PROBLEM DETAILS: Make an exact copy of the records below. Include every line.

Data excerpts:
· · · · ·
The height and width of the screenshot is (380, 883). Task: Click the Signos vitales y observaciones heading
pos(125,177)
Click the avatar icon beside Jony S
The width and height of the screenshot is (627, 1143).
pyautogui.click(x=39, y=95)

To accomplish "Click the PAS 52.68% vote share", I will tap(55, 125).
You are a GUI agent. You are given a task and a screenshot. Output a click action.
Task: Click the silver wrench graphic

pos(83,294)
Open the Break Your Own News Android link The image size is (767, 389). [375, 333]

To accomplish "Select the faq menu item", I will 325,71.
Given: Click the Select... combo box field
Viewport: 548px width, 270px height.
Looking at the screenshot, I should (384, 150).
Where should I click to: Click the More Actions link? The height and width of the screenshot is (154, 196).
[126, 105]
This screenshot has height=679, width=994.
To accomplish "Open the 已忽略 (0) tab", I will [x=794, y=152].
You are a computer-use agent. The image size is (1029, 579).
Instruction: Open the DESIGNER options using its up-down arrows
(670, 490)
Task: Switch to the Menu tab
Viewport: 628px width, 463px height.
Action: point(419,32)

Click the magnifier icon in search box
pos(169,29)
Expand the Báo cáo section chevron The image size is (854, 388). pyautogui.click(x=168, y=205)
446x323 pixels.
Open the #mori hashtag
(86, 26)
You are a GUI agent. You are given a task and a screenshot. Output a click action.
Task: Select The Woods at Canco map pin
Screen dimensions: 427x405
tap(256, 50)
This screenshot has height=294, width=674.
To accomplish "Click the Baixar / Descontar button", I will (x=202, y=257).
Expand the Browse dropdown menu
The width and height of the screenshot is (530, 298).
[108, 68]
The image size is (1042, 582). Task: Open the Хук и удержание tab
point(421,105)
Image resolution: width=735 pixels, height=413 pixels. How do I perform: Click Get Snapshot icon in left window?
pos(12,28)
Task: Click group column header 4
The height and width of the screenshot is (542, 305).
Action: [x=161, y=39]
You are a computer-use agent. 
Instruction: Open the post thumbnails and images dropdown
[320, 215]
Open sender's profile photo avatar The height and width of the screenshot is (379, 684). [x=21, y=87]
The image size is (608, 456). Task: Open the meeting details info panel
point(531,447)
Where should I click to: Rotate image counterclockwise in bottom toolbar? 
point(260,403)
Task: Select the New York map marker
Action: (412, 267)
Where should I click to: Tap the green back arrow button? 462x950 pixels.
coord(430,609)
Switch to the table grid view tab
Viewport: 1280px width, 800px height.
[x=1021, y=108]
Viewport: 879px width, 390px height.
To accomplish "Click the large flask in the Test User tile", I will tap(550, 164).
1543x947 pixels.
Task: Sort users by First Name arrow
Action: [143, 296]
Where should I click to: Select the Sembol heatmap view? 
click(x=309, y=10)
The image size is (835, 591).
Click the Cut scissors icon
· · · · ·
RESPONSE AREA:
The height and width of the screenshot is (380, 883). Task: Click the Signos vitales y observaciones heading
pos(125,177)
Click the avatar icon beside Jony S
The width and height of the screenshot is (627, 1143).
pyautogui.click(x=39, y=95)

To accomplish "Click the PAS 52.68% vote share", I will tap(55, 125).
You are a GUI agent. You are given a task and a screenshot. Output a click action.
Task: Click the silver wrench graphic

pos(83,294)
Open the Break Your Own News Android link The image size is (767, 389). [375, 333]

To accomplish "Select the faq menu item", I will 325,71.
Given: Click the Select... combo box field
Viewport: 548px width, 270px height.
Looking at the screenshot, I should (384, 150).
Where should I click to: Click the More Actions link? The height and width of the screenshot is (154, 196).
[126, 105]
This screenshot has height=679, width=994.
To accomplish "Open the 已忽略 (0) tab", I will [x=794, y=152].
You are a computer-use agent. The image size is (1029, 579).
Instruction: Open the DESIGNER options using its up-down arrows
(670, 490)
Task: Switch to the Menu tab
Viewport: 628px width, 463px height.
Action: point(419,32)

Click the magnifier icon in search box
pos(169,29)
Expand the Báo cáo section chevron The image size is (854, 388). pyautogui.click(x=168, y=205)
446x323 pixels.
Open the #mori hashtag
(86, 26)
You are a GUI agent. You are given a task and a screenshot. Output a click action.
Task: Select The Woods at Canco map pin
Screen dimensions: 427x405
tap(256, 50)
This screenshot has height=294, width=674.
To accomplish "Click the Baixar / Descontar button", I will (x=202, y=257).
Expand the Browse dropdown menu
The width and height of the screenshot is (530, 298).
[108, 68]
The image size is (1042, 582). Task: Open the Хук и удержание tab
point(421,105)
Image resolution: width=735 pixels, height=413 pixels. How do I perform: Click Get Snapshot icon in left window?
pos(12,28)
Task: Click group column header 4
The height and width of the screenshot is (542, 305).
Action: [x=161, y=39]
You are a computer-use agent. 
Instruction: Open the post thumbnails and images dropdown
[320, 215]
Open sender's profile photo avatar The height and width of the screenshot is (379, 684). [x=21, y=87]
The image size is (608, 456). Task: Open the meeting details info panel
point(531,447)
Where should I click to: Rotate image counterclockwise in bottom toolbar? 
point(260,403)
Task: Select the New York map marker
Action: (412, 267)
Where should I click to: Tap the green back arrow button? 462x950 pixels.
coord(430,609)
Switch to the table grid view tab
Viewport: 1280px width, 800px height.
[x=1021, y=108]
Viewport: 879px width, 390px height.
To accomplish "Click the large flask in the Test User tile", I will tap(550, 164).
1543x947 pixels.
Task: Sort users by First Name arrow
Action: [143, 296]
Where should I click to: Select the Sembol heatmap view? 
click(x=309, y=10)
The image size is (835, 591).
Click the Cut scissors icon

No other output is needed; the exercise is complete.